ScarletLipstick · 29/01/2026 10:50

Oopsylazy · 28/01/2026 15:30

It’s not really the artists fault. Ticket touts/agents have ways of buying them all up and then selling on to the highest bidder.

Tickets for the Cure were £70 when they went on sale but I couldn’t get any at the time and have now had to buy from Viagogo, which is like eBay for concert tickets - at 3 x times the price.

I also don’t even know whether they’re guaranteed as they’ve said they may not be sent until on the day of the concert and when I’ve looked at reviews online there are some tales of people getting to the gate and the tickets not working - so I’m not counting my chickens. Il be so gutted if we don’t get in though 😢

Yes it is and they have control over ticket prices. There was an interview with Paul Heaton about ticket prices and he said he refuses to charge more than £35 and in order to do that he insists on being personally present at all planning meetings.

And all those people buying from third party sites are part of the problem. Ticket touts managing to buy loads of tickets for popular gigs and then tripling and quadrupling the price. If people didn’t buy tickets at inflated prices they wouldn’t bother taking the ones at the standard price making it fairer for everyone. So if you buy tickets from Viagogo you should ashamed of yourself.

Several years ago Ed Sheeran said they wouldn’t accept any third party tickets to his gigs and there people there being turned away (with the obligatory sad face photo in the local paper tge following day). Difficult to have any sympathy and hoped a message had been sent out re buying from third party sites. But from this thread sadly that doesn’t seem to be the case.

Cherry8809 · 29/01/2026 11:09

Personally, I’m more than happy to pay whatever to see a band/artist I like.
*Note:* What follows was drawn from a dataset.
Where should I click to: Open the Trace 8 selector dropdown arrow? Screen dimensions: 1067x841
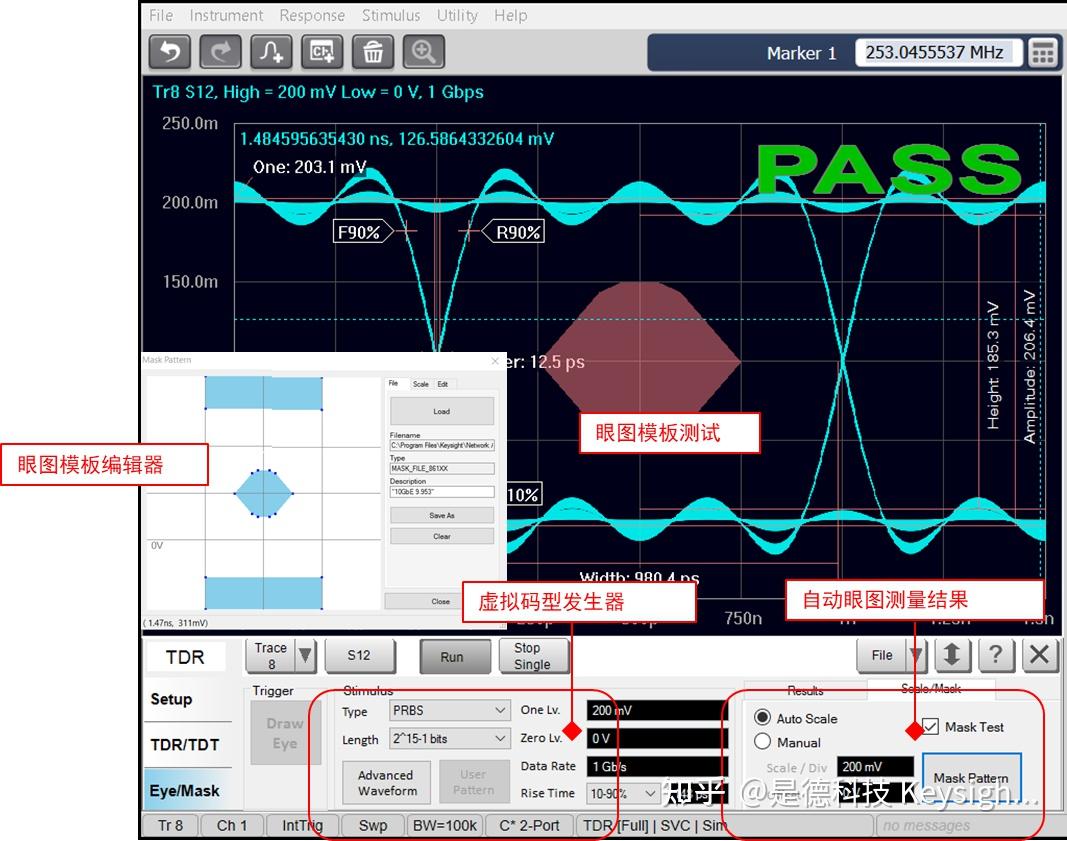coord(306,657)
I always go for one of the premium or hospitality packages, as I appreciate the absence of queuing, better seats and private bar etc.

That being said, my friend and I frequently end up with guest list passes, so it’s not often we have to actually have to buy tickets. The last concert we went to in Manchester at Coop Live, we had a box FOC.

An aside, I really do believe that people underestimate the true cost of touring, the production outlay and infrastructure.